Copy out the entries starting at the line containing "agent. This screenshot has height=819, width=1456." and ending at the line containing "pyautogui.click(x=683, y=33)", with both of those lines included and every request kept. Scale each coordinate in the answers by 0.75, rounding to whole numbers with halves going up.
-- begin RECORDS FOR THIS EXERCISE --
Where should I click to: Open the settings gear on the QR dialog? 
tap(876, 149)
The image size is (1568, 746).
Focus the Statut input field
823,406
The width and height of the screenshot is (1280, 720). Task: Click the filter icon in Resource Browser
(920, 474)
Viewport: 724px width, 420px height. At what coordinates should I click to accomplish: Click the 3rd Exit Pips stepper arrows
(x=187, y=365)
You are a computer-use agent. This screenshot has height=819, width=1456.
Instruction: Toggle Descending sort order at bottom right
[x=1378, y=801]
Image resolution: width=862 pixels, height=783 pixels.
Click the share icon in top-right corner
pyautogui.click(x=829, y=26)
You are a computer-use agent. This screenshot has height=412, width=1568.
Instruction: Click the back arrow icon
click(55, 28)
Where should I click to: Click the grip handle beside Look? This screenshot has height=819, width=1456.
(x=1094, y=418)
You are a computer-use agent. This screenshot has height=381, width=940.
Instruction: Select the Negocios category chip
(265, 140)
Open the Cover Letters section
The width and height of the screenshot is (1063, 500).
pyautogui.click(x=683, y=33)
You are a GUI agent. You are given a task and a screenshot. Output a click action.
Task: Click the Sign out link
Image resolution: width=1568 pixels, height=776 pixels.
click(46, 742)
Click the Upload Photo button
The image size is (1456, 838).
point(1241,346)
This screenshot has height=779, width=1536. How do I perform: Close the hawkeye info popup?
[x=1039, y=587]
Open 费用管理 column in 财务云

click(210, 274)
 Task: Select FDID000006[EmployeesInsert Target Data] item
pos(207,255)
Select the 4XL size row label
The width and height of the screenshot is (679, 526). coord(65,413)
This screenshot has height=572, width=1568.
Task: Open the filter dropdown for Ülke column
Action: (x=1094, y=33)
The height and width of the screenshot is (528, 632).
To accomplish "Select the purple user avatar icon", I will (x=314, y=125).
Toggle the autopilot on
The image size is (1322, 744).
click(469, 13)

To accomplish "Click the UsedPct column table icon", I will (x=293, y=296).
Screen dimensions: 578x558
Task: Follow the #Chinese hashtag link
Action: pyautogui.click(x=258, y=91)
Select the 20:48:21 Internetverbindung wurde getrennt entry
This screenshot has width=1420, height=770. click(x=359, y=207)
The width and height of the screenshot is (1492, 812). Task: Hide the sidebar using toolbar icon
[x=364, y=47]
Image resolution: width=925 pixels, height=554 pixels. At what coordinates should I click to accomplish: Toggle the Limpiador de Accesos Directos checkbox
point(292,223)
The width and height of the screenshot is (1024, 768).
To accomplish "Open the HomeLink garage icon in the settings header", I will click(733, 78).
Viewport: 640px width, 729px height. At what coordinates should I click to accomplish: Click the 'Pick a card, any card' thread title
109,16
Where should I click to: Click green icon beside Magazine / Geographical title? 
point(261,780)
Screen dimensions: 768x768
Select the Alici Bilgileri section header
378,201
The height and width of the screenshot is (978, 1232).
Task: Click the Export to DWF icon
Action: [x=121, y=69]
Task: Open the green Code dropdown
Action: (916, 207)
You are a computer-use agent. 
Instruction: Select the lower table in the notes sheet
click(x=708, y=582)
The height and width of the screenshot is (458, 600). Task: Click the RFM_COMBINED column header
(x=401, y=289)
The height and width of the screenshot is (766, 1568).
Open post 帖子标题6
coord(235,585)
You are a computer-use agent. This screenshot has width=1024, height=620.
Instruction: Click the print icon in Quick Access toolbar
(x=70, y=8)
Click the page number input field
-- end RECORDS FOR THIS EXERCISE --
OUTPUT OF THE EXERCISE:
You are a computer-use agent. This screenshot has height=819, width=1456.
Instruction: Toggle Descending sort order at bottom right
[x=1034, y=601]
Image resolution: width=862 pixels, height=783 pixels.
Click the share icon in top-right corner
pyautogui.click(x=622, y=20)
You are a computer-use agent. This screenshot has height=412, width=1568.
Instruction: Click the back arrow icon
click(41, 21)
Where should I click to: Click the grip handle beside Look? This screenshot has height=819, width=1456.
(x=821, y=314)
You are a computer-use agent. This screenshot has height=381, width=940.
Instruction: Select the Negocios category chip
(199, 105)
Open the Cover Letters section
The width and height of the screenshot is (1063, 500).
pyautogui.click(x=512, y=25)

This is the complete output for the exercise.